Students worked with Fox throughout, doing a wide variety of tasks and errands- up to and including picking up Chris Wallace at his hotel before his show (as Matthew Guzzardi '17 did on Sunday morning). William Owen, a freshman math major with an interest in criminal justice, assisted in setting up the North Lounge in Cushing as Fox workspace. He says, "I've never known how much work goes into a news channel and setting up a station- I wasn't a big viewer before, but I'm going to watch more from now on."
In addition to Fox, Saint Anselm students worked extensively on candidate campaigns and with other media outlets in downtown Manchester. These included CBS and NBC, who were covering the primary from the Radisson Hotel, along with ABC News, WGBH, the Associated Press and many others. The atmosphere was hectic, with candidates and media personalities circulating.
"We've seen lots of notable figures in the halls," says communication major Elizabeth (Liz) Torrey '17. Bob Schieffer from CBS News; MSNBC's Chris Matthews; CBS News chief White House correspondent Major Garrett; Chuck Todd from Meet The Press; lesser-known candidate Vermin Supreme; and candidates Donald Trump, Governor John Kasich, Governor Chris Christie, and Governor Jeb Bush are only the start of the list.
Along with Torrey, Katelyn (Katie) Holtshouser '19, Casey Riley '17, Ariana Smith '19, Zef Vataj '18, and Jacob Boesch '18, as well as almost 30 other students, worked long days as runners for the networks. They picked up and delivered film, assisted with set ups, sat in on candidate events, and did anything that needed to be done to help the producers, engineers, journalists and staff make the news.
"Being in the middle of everything has been an awesome experience," says Lauren Wanless '17. "Manchester has never been so busy."
Civic Engagement and Career Aspirations
Such close-up exposure to the primary has inspired many Saint Anselm students who weren't as engaged in politics prior to become more active and involved, and in many cases, to evaluate their future career choices.

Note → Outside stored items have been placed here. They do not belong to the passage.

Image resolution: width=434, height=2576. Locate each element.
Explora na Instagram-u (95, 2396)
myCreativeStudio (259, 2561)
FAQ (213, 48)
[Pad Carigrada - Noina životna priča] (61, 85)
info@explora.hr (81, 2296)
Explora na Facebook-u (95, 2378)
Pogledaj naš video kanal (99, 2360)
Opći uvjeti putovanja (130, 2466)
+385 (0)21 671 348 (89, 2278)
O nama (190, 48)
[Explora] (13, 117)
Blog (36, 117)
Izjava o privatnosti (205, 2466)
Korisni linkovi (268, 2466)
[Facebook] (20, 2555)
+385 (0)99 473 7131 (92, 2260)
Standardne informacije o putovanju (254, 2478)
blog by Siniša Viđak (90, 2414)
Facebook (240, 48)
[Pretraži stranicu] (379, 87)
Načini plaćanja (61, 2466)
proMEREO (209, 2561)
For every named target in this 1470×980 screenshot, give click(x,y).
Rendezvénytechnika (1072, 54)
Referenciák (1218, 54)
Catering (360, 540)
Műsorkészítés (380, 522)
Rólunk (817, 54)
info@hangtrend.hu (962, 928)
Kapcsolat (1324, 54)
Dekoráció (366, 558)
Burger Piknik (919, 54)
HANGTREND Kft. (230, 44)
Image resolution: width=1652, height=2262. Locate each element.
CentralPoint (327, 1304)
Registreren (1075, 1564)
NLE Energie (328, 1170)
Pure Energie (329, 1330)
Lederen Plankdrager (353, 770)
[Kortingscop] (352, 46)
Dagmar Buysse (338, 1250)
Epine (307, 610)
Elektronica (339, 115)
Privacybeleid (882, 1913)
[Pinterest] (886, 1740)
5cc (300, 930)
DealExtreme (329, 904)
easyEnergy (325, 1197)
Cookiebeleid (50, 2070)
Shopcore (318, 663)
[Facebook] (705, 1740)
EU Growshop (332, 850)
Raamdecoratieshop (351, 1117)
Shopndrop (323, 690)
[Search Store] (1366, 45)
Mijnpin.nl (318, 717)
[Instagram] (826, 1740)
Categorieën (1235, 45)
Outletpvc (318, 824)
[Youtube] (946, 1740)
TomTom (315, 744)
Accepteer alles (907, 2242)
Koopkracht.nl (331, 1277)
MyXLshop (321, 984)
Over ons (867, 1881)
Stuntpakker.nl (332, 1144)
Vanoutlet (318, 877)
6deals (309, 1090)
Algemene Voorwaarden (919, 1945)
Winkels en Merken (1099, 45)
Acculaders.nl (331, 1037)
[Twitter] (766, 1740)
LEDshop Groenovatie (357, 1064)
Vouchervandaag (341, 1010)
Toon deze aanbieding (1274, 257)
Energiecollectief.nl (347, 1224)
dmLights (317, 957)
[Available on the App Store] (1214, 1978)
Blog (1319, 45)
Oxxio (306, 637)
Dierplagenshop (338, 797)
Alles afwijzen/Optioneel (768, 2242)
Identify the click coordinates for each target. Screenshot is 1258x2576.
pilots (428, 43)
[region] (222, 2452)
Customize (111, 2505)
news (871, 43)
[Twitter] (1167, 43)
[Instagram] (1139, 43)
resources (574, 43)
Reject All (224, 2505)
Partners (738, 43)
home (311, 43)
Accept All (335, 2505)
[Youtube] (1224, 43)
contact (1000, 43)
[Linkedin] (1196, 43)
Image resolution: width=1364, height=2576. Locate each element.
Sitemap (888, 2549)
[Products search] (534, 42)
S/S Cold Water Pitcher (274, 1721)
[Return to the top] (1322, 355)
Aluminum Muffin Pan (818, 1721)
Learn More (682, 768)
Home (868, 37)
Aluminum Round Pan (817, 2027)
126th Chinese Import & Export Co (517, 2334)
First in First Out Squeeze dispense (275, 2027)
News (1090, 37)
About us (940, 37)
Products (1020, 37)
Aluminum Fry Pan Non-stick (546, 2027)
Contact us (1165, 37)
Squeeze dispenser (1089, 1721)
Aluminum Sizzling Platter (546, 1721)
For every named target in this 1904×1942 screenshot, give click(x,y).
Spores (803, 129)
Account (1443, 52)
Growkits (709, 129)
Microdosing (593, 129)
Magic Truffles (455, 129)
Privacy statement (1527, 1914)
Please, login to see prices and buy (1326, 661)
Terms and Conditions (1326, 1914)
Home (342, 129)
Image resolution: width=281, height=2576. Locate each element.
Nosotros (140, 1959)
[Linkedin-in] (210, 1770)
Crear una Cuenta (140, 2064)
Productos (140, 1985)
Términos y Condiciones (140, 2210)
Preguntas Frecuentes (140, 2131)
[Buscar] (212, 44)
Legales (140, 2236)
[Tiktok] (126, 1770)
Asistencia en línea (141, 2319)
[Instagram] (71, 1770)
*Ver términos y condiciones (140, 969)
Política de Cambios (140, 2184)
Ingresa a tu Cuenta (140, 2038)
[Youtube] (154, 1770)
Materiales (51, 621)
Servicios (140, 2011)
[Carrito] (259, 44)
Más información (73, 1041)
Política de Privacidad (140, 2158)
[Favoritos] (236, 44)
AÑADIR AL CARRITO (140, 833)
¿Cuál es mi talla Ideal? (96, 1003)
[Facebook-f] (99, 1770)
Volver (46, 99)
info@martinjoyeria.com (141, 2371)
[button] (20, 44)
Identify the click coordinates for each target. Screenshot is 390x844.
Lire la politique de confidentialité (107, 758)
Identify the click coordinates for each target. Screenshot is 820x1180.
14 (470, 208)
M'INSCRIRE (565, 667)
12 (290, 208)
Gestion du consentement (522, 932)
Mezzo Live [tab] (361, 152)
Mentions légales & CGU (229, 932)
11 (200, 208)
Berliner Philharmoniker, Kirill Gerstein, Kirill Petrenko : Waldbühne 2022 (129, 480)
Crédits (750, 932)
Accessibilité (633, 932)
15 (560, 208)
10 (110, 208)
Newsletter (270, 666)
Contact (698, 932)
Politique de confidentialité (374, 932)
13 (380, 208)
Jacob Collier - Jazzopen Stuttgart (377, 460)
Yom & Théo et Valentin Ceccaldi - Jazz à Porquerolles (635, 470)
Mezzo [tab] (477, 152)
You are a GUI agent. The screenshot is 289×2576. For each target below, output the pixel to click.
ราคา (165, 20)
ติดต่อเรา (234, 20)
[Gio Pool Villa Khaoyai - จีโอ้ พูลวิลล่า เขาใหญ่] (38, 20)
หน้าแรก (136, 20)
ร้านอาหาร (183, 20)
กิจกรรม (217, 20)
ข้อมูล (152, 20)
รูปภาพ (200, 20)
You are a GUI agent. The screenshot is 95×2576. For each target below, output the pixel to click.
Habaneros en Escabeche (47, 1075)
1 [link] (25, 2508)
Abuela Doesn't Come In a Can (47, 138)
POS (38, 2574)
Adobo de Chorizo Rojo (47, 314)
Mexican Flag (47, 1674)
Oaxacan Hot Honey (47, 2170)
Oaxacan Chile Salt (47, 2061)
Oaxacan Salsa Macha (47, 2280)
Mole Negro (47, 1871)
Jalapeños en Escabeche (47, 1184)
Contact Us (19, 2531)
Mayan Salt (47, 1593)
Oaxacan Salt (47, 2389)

"When things first started happening at school with holding the debates, I started paying attention," says Riley, who is a business major. "This has been a great opportunity to broaden my horizons and learn all about politics and journalism and what goes into it. It's interesting and makes me think about pursuing a career in this field."
"I'm holding off on voting, because so much new information keeps coming in. It's so active here and on campus, it's hard to not pay attention. This is my first time making a real informed, intellectual voting decision. It feels very empowering, and I definitely credit Saint A's with providing me with that exposure," says Colleen Sears '16, a communication major working with NBC at the Radisson.
Simply stated by Guzzardi: "Learning to be an active citizen can apply to any career."
The results of the 2016 primary last night recorded victories for Donald Trump (35.2% of the GOP vote) and Bernie Sanders (60% of the Democratic vote), with a record-breaking voter turnout over 60%. Voters included many Saint Anselm students, who took a shuttle which ran every 15 minutes until 7 p.m. from the Abbey Church to the polls. The shuttle was offered by student club the Green Team in partnership with San Francisco-based environmental advocacy organization, NextGenClimate.
Although the candidates will leave New Hampshire today for the next contest in South Carolina, the college and the NHIOP will continue the mission to engage the community and encourage civic engagement with the political process as it unfolds.
College president Steven R. DiSalvo confirms, "It is a continuing and vital part of our educational mission to help our students, our community, and the citizens of our state develop the knowledge and skills they need to live in and help lead our nation. Saint Anselm will always be a unique place where it all comes together, not just every four years, but every day."